## Python Clustering

This notebook does some clustering, making use of `clustering_code.py`, a file of functions taken from Joel's _Data Science from Scratch_. I recommend giving chapter 19 of that book a read as you work through this.

In [1]:
import clustering_code
from collections import defaultdict
from pprint import pprint

input_file = "survey_responses.txt"

Clustering Code Loaded


Now let's read in the data and put it in a default dictionary.

In [6]:
student_data = defaultdict(list)
with open(input_file,'r') as ifile :
    next(ifile)
    for row in ifile.readlines() :
        row = row.strip().split("\t")
        this_student = row[1]
        student_data[this_student] = row[2:]


We need numerical data for clustering, so we'll convert over the Yes/No responses.

In [7]:
# Let's change No to 0 and Yes to 1, so everything is numerical
for student in student_data :
    this_data = student_data[student] # get the list of data 
    
    for idx, item in enumerate(this_data) : # iterate over the list (and its index)
        if item == "No" :
            this_data[idx] = 0 # change the "No" spot to 0
        elif item == "Yes" :
            this_data[idx] = 1 # change the "Yes" spot to 1 
            
    student_data[student] = [float(item) for item in this_data] 
        # overwrite the old list with the new one.
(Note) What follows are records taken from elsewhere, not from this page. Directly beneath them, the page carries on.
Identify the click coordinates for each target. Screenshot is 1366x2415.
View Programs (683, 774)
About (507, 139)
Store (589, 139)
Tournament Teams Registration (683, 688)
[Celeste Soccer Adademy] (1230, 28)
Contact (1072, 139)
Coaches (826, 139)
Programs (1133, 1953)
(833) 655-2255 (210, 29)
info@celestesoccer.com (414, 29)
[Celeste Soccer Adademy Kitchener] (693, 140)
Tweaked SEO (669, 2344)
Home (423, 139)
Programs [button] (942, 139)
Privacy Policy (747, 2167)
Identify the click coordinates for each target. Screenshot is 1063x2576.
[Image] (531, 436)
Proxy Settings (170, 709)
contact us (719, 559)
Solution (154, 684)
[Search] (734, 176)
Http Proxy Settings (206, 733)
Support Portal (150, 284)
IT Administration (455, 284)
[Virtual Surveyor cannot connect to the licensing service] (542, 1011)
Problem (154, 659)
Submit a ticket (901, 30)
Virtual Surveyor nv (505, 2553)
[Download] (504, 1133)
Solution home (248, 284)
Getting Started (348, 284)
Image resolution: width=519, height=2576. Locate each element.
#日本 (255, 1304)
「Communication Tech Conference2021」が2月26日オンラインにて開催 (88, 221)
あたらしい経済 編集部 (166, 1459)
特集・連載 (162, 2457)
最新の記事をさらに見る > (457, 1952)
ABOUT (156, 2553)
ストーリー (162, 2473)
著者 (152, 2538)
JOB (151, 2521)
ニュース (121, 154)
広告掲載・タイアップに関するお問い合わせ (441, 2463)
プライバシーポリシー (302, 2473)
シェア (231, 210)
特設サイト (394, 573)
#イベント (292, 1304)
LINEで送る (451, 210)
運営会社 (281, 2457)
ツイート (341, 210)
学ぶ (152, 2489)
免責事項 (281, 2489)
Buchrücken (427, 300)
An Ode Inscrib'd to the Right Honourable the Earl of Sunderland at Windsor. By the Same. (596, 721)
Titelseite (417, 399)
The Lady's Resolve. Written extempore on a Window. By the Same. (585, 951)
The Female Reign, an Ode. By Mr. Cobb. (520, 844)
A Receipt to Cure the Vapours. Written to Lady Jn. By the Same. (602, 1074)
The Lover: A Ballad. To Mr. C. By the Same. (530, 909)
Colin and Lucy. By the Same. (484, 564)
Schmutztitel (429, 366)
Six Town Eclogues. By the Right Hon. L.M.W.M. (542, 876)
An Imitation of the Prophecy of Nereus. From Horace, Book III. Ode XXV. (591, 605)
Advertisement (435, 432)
Also make everything numeric
            

In [8]:
# Let's just print the data so it's easier to see
pprint(student_data)

defaultdict(<class 'list'>,
            {'Arave': [249.0, 249.0, 7.0, 0.0, 0.0, 2.0],
             'Berens': [929.0, 5.0, 7.0, 0.0, 0.0, 2.0],
             'Chandler': [2169.0, 2169.0, 10.0, 0.0, 0.0, 2.0],
             'Dezihan': [1166.0, 210.0, 5.0, 1.0, 1.0, 4.0],
             'Diehl': [4568.0, 6.0, 4.0, 1.0, 1.0, 3.0],
             'Flesch': [114.0, 222.0, 5.0, 1.0, 1.0, 5.0],
             'Freyn': [1600.0, 1600.0, 4.0, 0.0, 1.0, 4.0],
             'Grant': [271.0, 268.0, 8.0, 0.0, 1.0, 2.0],
             'Hansen': [625.0, 625.0, 10.0, 0.0, 0.0, 2.0],
             'Harper': [115.0, 115.0, 5.0, 1.0, 1.0, 2.0],
             'Jambor': [391.0, 92.0, 5.0, 1.0, 1.0, 1.0],
             'Kassner': [1743.0, 5.0, 5.0, 0.0, 0.0, 3.0],
             'Khormali': [6600.0, 6600.0, 10.0, 0.0, 0.0, 2.0],
             'Kolberg': [2132.0, 2.0, 5.0, 0.0, 0.0, 3.0],
             'Layton': [128.0, 147.0, 7.0, 1.0, 1.0, 3.0],
             'Makris': [187.0, 191.0, 5.0, 1.0, 1.0, 4.0],
             'Marbut'

In [9]:
# Now, let's explore some clusters. Try different values of
# k and see what emerges

k = 3
assignments, means = clustering_code.train_dict(student_data, k)


# Sorted version
s_assign = ( (k ,assignments[k]) for k in sorted(assignments, key=assignments.get, reverse=False))
print( str(k) + "-means:")
for student, cluster in s_assign :
    print(str(cluster) + " : " + student)

print(means)
    

3-means:
0 : Chandler
0 : Diehl
0 : Freyn
0 : Kolberg
0 : Wiener
0 : Spoja
1 : Nakajima
1 : Zor
1 : Khormali
1 : Yang
2 : Hansen
2 : Persico
2 : Sliwinski
2 : Harper
2 : Milligan
2 : Kassner
2 : curnow
2 : Primm
2 : Flesch
2 : Murphy
2 : Jambor
2 : Makris
2 : Arave
2 : Grant
2 : Sicheri
2 : Norman
2 : Dezihan
2 : Berens
2 : Marbut
2 : Ray
2 : Murray
2 : Layton
[[2878.333333333333, 974.3333333333333, 5.833333333333333, 0.16666666666666666, 0.3333333333333333, 3.0], [6005.75, 6005.75, 6.5, 0.25, 0.5, 2.0], [625.0454545454546, 384.04545454545456, 5.954545454545455, 0.4545454545454546, 0.7727272727272727, 2.8181818181818183]]


In [10]:
# let's re-scale the two mileage columns so that they're in the range of 0 - 1.
miles = []
for student, vec in student_data.items() :
    miles.append(vec[0])
    miles.append(vec[1])

max_miles = max(miles)
min_miles = min(miles)

for student, vec in student_data.items() :
    vec[0] = (vec[0] - min_miles)/(max_miles - min_miles)    
    vec[1] = (vec[1] - min_miles)/(max_miles - min_miles)    



In [11]:
# Let's make a function that prints the means in a nice way.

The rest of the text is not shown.